JIRA - not only a bug tracker
December 02, 2015

JIRA - not only a bug tracker

Anonymous | TrustRadius Reviewer
Score 9 out of 10
Vetted Review
Verified User

Overall Satisfaction with Atlassian JIRA

Atlassian JIRA is widely used in our organization by almost all departments including Sales, Business Analysis, Product Development, Solution Delivery, Quality Assurance and Customer Support. We have several independent instances of JIRA which are used for different purposes with transparent integration between instances and to and from instances of Atlassian Confluence which is also a highly recommended product.

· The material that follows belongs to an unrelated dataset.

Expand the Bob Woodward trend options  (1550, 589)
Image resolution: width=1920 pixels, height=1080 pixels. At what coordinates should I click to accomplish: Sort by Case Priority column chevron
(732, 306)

JIRA is not only a bug tracker in our corporate network but also a task management system for solution delivery, as well as external ticket tracking, task tracking and our requests management system which we use to communicate with customers.
  • JIRA is a highly customizable tool, almost anything can be adjusted to satisfy various requirements for metrics and charts expected by stakeholders.
  • Wide selection of pre-installed tools for reporting allows users to have very useful dashboards for clear data representation (sometimes it's even better that pure Excel with its Pivot Charts).
  • Configurable workflow allows us to have separate life cycles for each project, where "Almost Waterflow" is next to Scrum and DevOps.
  • While configurable, JIRA requires a certain amount of effort to extend its data schema with new attributes, especially if those attributes need to be calculable or carry some logic behind them - like if you need to calculate the amount of re-opens per ticket throughout the project, it's far from an easy task to do.
  • Having quite so many chart options, JIRA still lacks some important ways of data visualization. And there usually comes the almighty "Export to Excel" and Pivots.
  • Sometimes it's hard to represent all data points of the lifecycle in the same instance of JIRA, especially when it needs to be done "yesterday" or "abruptly". So we have to use Labels, Components, Fix Versions etc., as anything but what it says just to put everything into the required model of implementation.
  • Much better employee efficiency
From my previous experience JIRA is very close to Team Foundation Server in terms of issue and task tracking and I still like Team Foundation Server better. But we're not working with the Microsoft platform in our organization so JIRA is by far the best for our purposes. We are still using another proprietary issue tracking system for some legacy projects but trying to move as much as we can to JIRA.
Most likely I would recommend using Atlassian JIRA and not another task and bug tracking system. We're using it in our organization just because it still has much more flexibility and usability than other systems. The only exception would be for legacy projects which are already in another bug tracker, just because it is always a great pain to try and migrate everything from one system to another.